Cada adereço era uma extensão rítmica do corpo. A saia de fitas que se abriria na dança, como um guarda-sol. Em vários pontos do corpo, os penachos pendentes transformavam-se em corolas abertas de flores, chapéus que giravam. As braceletes que se colocavam nos tornozelos, nos pulsos, nos antebraços, nos joelhos. Delas poderiam pender fitas com contas que se abririam como discos voadores ao ritmo dos passos, chocalhando. Um movimento dos braços não seria apenas um movimento, mas um instrumento de percussão. Por todo o lado, volantes. Havia uma ebriedade na construção destes adereços, um excesso surreal. Coroa sobre coroa. Cinto sobre cinto. Bracelete sobre bracelete. Guizos. Chocalhos. Extensões de membros. Contas. Missangas. Pequenos varões articulados como chapéus de chuva.

- Já pensaste, pelo contrário, que escapar à originalidade talvez nem sequer seja possível, muito menos viável?


- Percebo-te. Em certa medida, concordo que a originalidade nunca poderá ser uma intenção, um projecto. É óbvio... soará sempre artificial, a pastiche, a número de circo. Mas não concordo com essa abolição do singular, do génio interior, do demónio vivo.

- Exactidão. Só exactidão. To thine own self be true. Mas é mais do que uma questão de mera verdade - produzir exactamente, fazer uma produção exacta. É mais difícil do que qualquer virtuosismo técnico.

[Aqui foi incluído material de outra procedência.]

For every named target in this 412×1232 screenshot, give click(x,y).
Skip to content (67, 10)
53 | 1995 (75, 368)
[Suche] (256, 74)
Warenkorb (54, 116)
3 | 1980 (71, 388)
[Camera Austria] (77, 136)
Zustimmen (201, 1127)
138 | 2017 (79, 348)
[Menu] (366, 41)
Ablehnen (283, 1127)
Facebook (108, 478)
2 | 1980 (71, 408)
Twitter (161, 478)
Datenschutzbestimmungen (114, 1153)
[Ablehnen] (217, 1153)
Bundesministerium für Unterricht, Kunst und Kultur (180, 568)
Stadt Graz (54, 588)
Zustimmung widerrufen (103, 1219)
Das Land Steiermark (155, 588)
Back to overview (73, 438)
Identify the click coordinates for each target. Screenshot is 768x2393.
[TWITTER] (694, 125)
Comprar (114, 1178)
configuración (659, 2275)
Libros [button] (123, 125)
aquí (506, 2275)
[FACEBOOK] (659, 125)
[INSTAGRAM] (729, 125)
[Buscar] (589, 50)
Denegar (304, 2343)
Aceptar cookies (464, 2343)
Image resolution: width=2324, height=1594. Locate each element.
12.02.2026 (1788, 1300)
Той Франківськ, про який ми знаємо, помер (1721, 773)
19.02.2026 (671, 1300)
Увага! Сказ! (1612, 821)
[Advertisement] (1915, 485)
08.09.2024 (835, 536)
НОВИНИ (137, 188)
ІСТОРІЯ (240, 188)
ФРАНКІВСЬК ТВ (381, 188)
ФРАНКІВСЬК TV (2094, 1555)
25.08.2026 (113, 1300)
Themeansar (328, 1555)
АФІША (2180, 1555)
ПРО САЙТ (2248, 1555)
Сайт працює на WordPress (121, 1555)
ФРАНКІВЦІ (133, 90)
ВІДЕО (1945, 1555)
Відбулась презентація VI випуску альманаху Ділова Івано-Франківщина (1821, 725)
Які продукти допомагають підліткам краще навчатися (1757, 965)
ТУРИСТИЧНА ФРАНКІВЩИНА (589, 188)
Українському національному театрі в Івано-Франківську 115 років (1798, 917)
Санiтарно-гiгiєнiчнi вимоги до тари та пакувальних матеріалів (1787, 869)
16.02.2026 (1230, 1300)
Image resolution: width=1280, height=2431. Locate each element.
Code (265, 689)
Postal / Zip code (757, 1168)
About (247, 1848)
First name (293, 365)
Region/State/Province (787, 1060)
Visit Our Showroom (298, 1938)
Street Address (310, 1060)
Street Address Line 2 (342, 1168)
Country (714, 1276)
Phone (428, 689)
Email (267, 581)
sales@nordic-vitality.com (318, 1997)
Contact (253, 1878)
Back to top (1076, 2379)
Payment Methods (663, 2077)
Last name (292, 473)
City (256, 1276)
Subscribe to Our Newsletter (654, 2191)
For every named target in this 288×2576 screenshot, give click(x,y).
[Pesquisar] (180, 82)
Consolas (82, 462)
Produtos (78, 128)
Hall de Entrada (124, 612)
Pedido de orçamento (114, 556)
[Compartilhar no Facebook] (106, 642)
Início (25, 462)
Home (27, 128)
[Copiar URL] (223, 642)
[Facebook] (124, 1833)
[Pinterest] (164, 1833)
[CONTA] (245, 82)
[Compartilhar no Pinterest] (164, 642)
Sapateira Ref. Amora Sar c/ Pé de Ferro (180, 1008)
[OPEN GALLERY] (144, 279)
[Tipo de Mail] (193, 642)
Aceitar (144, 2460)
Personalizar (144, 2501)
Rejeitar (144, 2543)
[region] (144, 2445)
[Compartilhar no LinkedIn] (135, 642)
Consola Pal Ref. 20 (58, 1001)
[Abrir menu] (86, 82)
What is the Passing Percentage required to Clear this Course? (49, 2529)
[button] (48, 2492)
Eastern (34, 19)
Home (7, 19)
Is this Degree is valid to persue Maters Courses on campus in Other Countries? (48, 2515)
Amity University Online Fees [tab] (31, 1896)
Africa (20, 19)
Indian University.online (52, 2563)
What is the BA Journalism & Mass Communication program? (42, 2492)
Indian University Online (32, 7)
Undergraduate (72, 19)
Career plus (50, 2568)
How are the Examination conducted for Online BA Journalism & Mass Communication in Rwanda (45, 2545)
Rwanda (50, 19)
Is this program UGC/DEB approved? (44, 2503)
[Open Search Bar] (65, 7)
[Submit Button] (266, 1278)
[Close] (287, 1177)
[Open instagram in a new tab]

Talvez porque implique uma ética do rigor. Rigor da percepção que se desfaz continuamente, desfocando, focando, raspando, contornando, contorcendo, mudando sempre de posição, de escala, de densidade, de gravidade. Rigor que obriga a parar o fluxo do pensamento e a cortá-lo como quem usa uma lâmina, sem piedade, de um golpe. O rigor é muito difícil - quase impossível... Talvez seja humanamente impossível.

Víamos durante horas tudo o que encontrávamos sobre danças tribais. As mulheres Zulu. Os Yoruba. Os Masai. Os Nguni. Os Ga. Os Xhosa...  A Maria do Mar podia pegar depois numa coisa dos Buraka Som Sistema, uma coisa de certo modo trivial, como «We stand up all night», e transformar aquele ritmo em transe. Os batimentos dos pés, os ritmos contínuos e diferentes que arrastavam sucessivamente o corpo, como as chuvas arrastam as terras, como um abalo faz oscilar todo o solo, o ritmo galgava a consciência como uma maré cheia, como um ecstazy, como um álcool. Um membro que se agitava já não era parte do corpo, mas uma estepe varrida por um vento, uma corrente de oceano, arrastando o fundo do mundo. As fitas que se abriam em discos, no topo da cabeça, nos tornozelos, nos pulsos, eram ventoínhas, volantes, tapetes, vassouras, balões mágicos de uma cegueira por alcançar. O corpo exausto, o corpo ardente, quente, húmido da cabeça aos pés, evaporado, continuava leve na sua percussão aérea para além dos joelhos e das pernas, sobrevoando o ritmo, como uma chama surda, imprevisível e incandescente. Até ao limite absoluto, até à inconsciência, ou até à queda - era preciso dançar. Mas não era o corpo que dançava. Sou testemunha. Era o ritmo que atravessava o corpo, pegando-lhe fogo de lés a lés.

- And it must follow, as the night the day, thou canst not be false to any man.

Fazíamos furos com um estilete em cada carica, de modo a fazê-las passar por vários arames que depois seriam presos em braceletes ao nível dos tornozelos e dos pulsos, numa estrutura radial.

- Continuo, Maria do Mar, a pensar que isto é tudo um pouco selvagem, tudo o contrário dessoutro projecto de frugalidade, que tanto amas.

- O excesso tem de ir por algum lado, António.